- Extract provided -
Re: [PATCH v3 2/2] vfio/type1: optimize vfio_unpin_pages_remote() for large folio

From: David Hildenbrand
Date: Mon Jun 16 2025 - 07:19:29 EST


On 16.06.25 13:13, lizhe.67@xxxxxxxxxxxxx wrote:
On Mon, 16 Jun 2025 10:14:23 +0200, david@xxxxxxxxxx wrote:

drivers/vfio/vfio_iommu_type1.c | 55 +++++++++++++++++++++++++++------
1 file changed, 46 insertions(+), 9 deletions(-)

diff --git a/drivers/vfio/vfio_iommu_type1.c b/drivers/vfio/vfio_iommu_type1.c
index e952bf8bdfab..09ecc546ece8 100644
--- a/drivers/vfio/vfio_iommu_type1.c
+++ b/drivers/vfio/vfio_iommu_type1.c
@@ -469,17 +469,28 @@ static bool is_invalid_reserved_pfn(unsigned long pfn)
return true;
}
-static int put_pfn(unsigned long pfn, int prot)
+static inline void _put_pfns(struct page *page, int npages, int prot)
{
- if (!is_invalid_reserved_pfn(pfn)) {
- struct page *page = pfn_to_page(pfn);
+ unpin_user_page_range_dirty_lock(page, npages, prot & IOMMU_WRITE);
+}
- unpin_user_pages_dirty_lock(&page, 1, prot & IOMMU_WRITE);
- return 1;
+/*
+ * The caller must ensure that these npages PFNs belong to the same folio.

- Records shown -
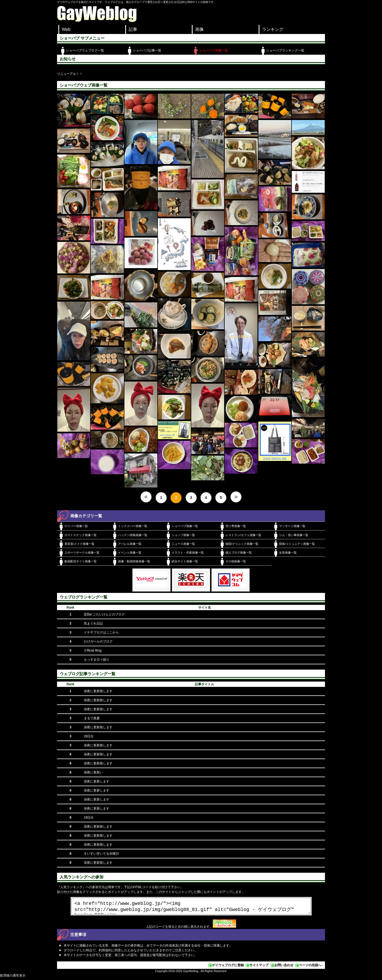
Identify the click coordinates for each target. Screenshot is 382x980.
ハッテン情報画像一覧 (133, 535)
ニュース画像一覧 (183, 544)
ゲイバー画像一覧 (76, 526)
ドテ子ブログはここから (101, 632)
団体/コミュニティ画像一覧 (297, 544)
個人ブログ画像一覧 (238, 552)
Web (66, 29)
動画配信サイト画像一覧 (81, 561)
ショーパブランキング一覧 (285, 50)
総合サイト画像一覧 (185, 561)
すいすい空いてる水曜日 (101, 854)
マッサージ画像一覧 (292, 526)
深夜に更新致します (98, 691)
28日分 (89, 736)
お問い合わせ (284, 967)
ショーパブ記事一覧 (147, 50)
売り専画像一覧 (236, 526)
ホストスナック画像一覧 (81, 535)
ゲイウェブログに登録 (228, 967)
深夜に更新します (97, 781)
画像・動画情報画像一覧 (134, 561)
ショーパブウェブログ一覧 (85, 50)
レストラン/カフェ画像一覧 (243, 535)
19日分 (89, 818)
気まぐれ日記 (94, 624)
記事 (133, 29)
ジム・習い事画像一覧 (293, 535)
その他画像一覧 (236, 561)
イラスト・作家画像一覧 (188, 552)
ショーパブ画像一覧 (214, 50)
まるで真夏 (92, 718)
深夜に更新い (94, 772)
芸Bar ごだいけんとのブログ (104, 614)
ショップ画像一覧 (183, 535)
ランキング (273, 29)
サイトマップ (259, 967)
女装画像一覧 (288, 552)
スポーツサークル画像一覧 (82, 552)
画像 (200, 29)
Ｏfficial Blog (93, 651)
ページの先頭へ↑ (311, 967)
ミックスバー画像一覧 (133, 526)
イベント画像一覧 (130, 552)
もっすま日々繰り (97, 660)
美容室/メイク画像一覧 (79, 544)
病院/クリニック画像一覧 (242, 544)
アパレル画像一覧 (130, 544)
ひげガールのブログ (98, 641)
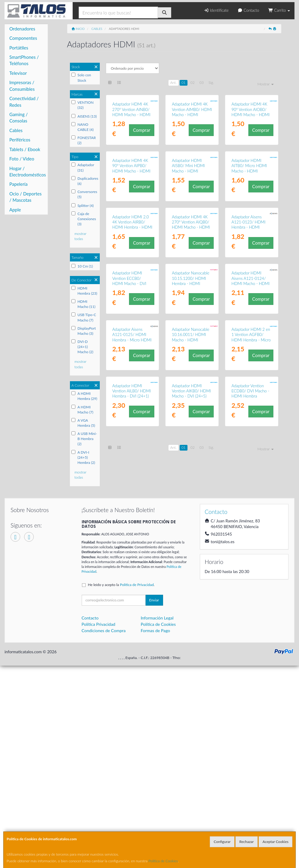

- Required work -
According to the patch message above, how many insertions and deletions does the change make to its one file?

- Complete output -
46 insertions and 9 deletions.